In the paper, the researchers describe using CytoTRACE to query single-cell RNA data for triple-negative breast cancer, a type of tumor that is rarer but more dangerous because tumor growth doesn't rely on the biochemical pathways that physicians usually target to treat breast cancer. Not only did CytoTRACE identify known markers of cancer stem cells, it also spotted a marker that had not been previously been thought to be important. "This one gene looks like it has amazing potential as a therapeutic," Clarke said.
Potential tool for hunting other disease-linked stem cells
CytoTRACE also has the potential to transform how researchers hunt for stem cells associated with other diseases, Newman said. "This tool could also be useful in finding treatments for disorders such as Alzheimer's or other degenerative diseases where loss of stem cell function might be part of the disease process," he said.

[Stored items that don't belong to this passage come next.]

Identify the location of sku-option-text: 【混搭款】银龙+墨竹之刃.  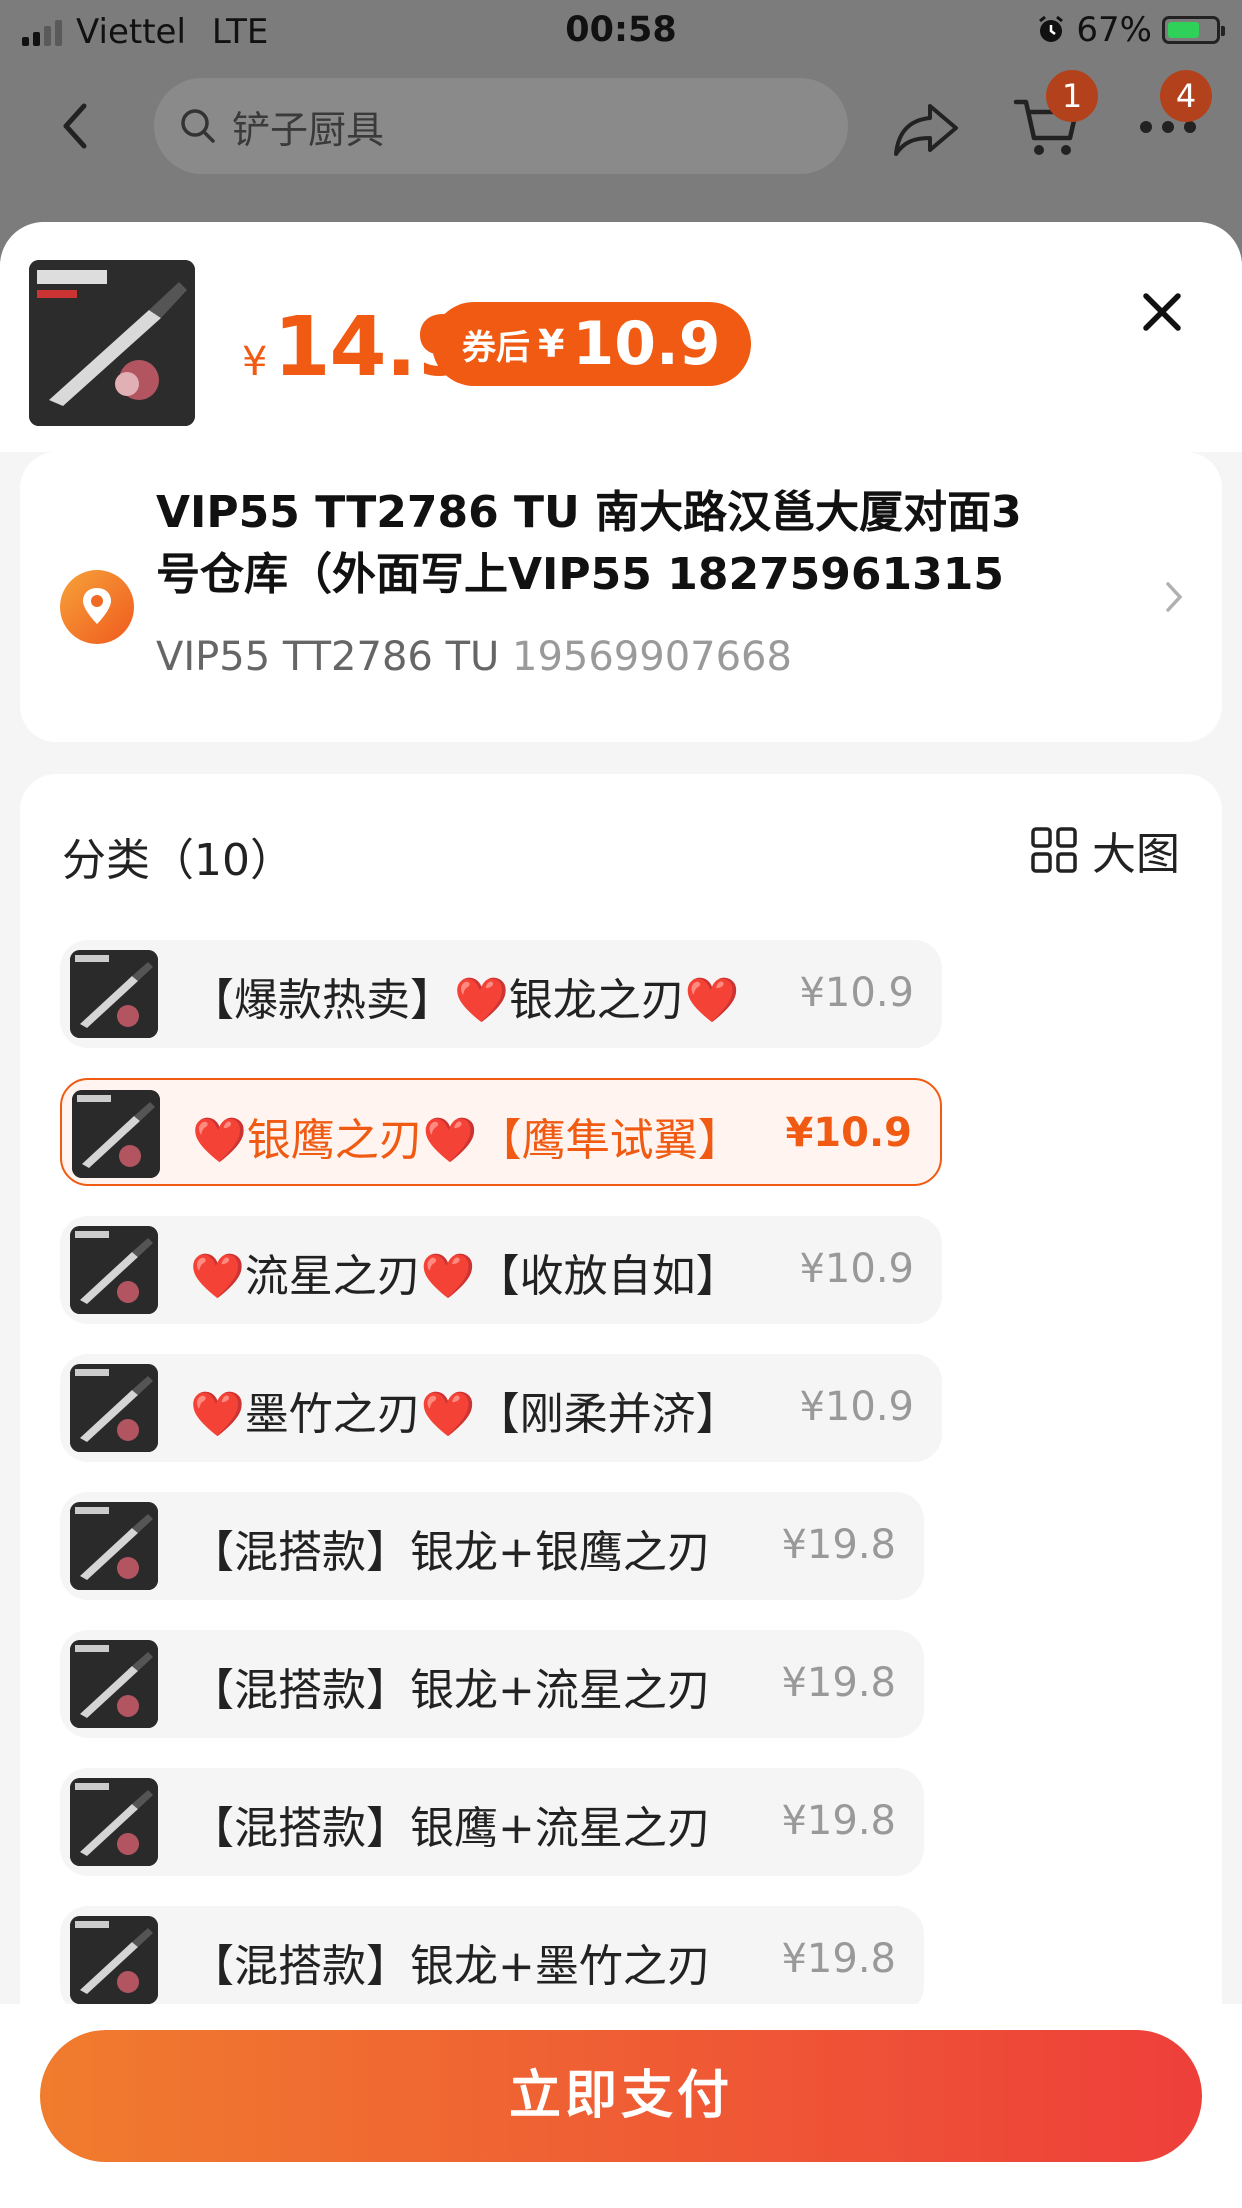
(450, 1966).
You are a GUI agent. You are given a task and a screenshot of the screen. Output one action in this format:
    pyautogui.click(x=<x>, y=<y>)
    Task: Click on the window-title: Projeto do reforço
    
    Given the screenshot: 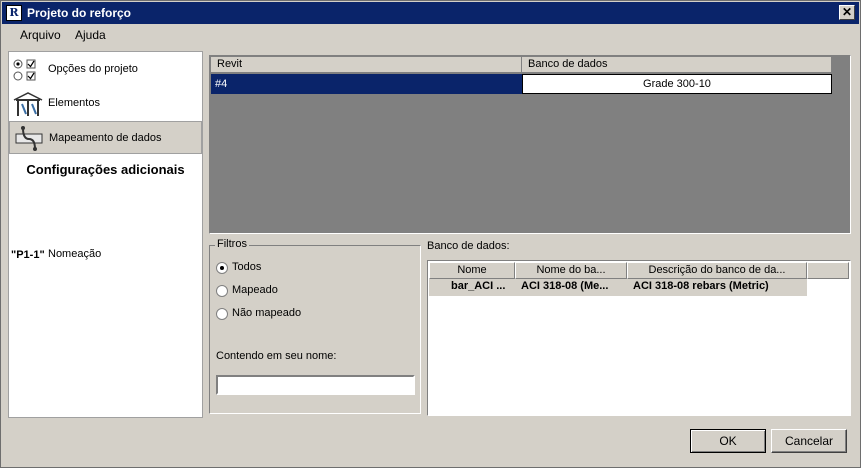 What is the action you would take?
    pyautogui.click(x=80, y=13)
    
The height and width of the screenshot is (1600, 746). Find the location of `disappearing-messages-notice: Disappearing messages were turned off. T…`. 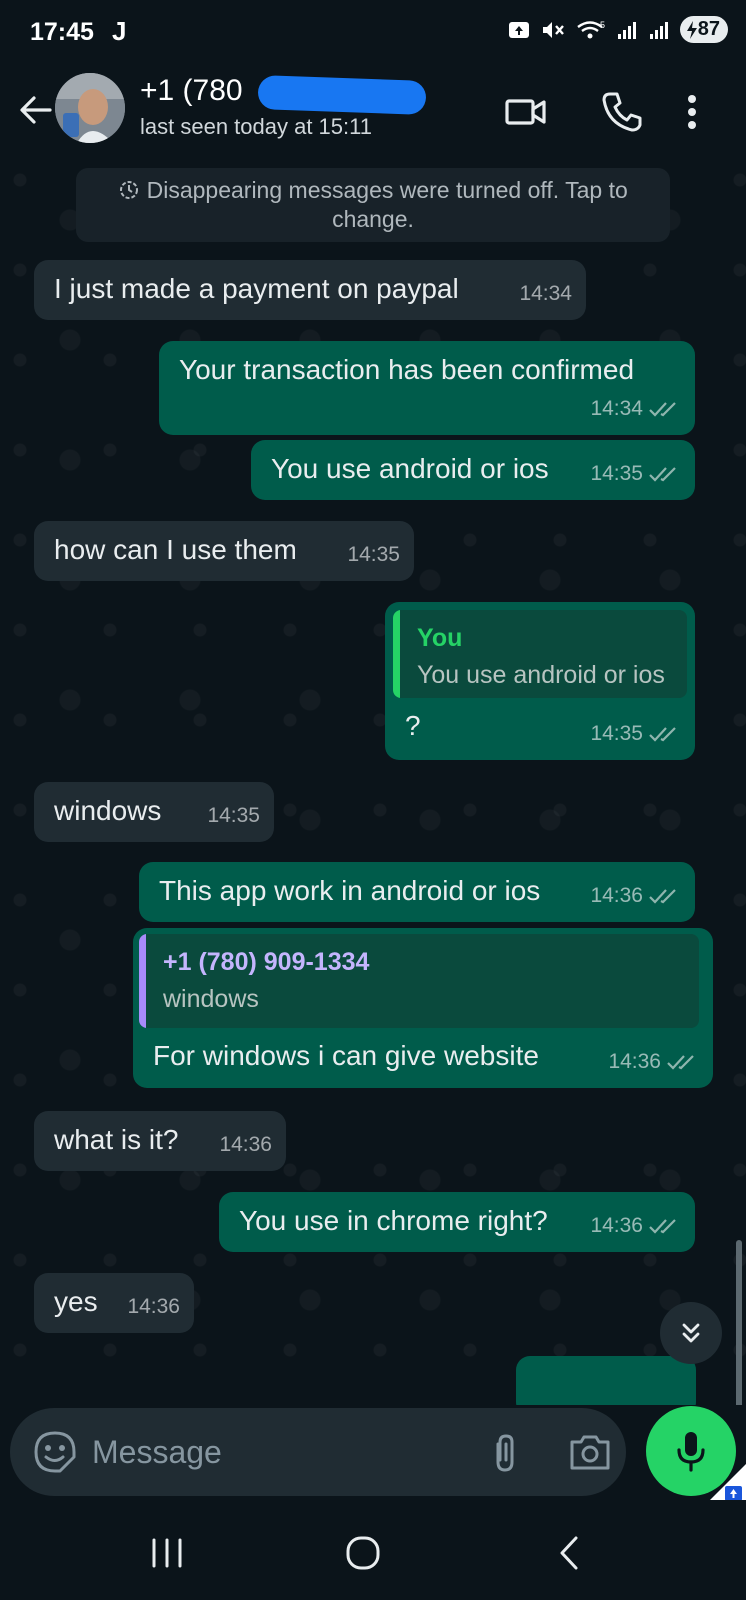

Regenerative medicine, in which diseased or damaged tissue is repaired through the activity of stem cells, requires the ability to isolate purified populations of stem cells specific to a given tissue. To regrow bone, the heart or the eyes, for example, researchers must first find the stem cells responsible for regrowing those organs. Finding the markers that are specific to these normal stem cells has been much like the process for finding cancer stem cell markers, the researchers say—that is, the product of educated guesses, luck and a lot of work in the lab. CytoTRACE could significantly shorten that process.
"One of the main motivations behind developing CytoTRACE was to create a tool for rapid and accurate identification of stem cells in humans," Gulati said. "But another important question we hope to answer is how the inner workings of a cell change as the cell transforms from one state to another. This research opens up a whole new avenue of research to study how global changes in gene expression and DNA structure influence a cell's state."
Overall, Newman said, the study shows the power and promise of using big data to advance biology and medicine through computer research that complements discoveries made in the lab.
"It wouldn't have been possible to gather all this data in our lab, but by using public databases and asking the right questions, it's more and more possible to make fundamental discoveries in biology and medicine," he said.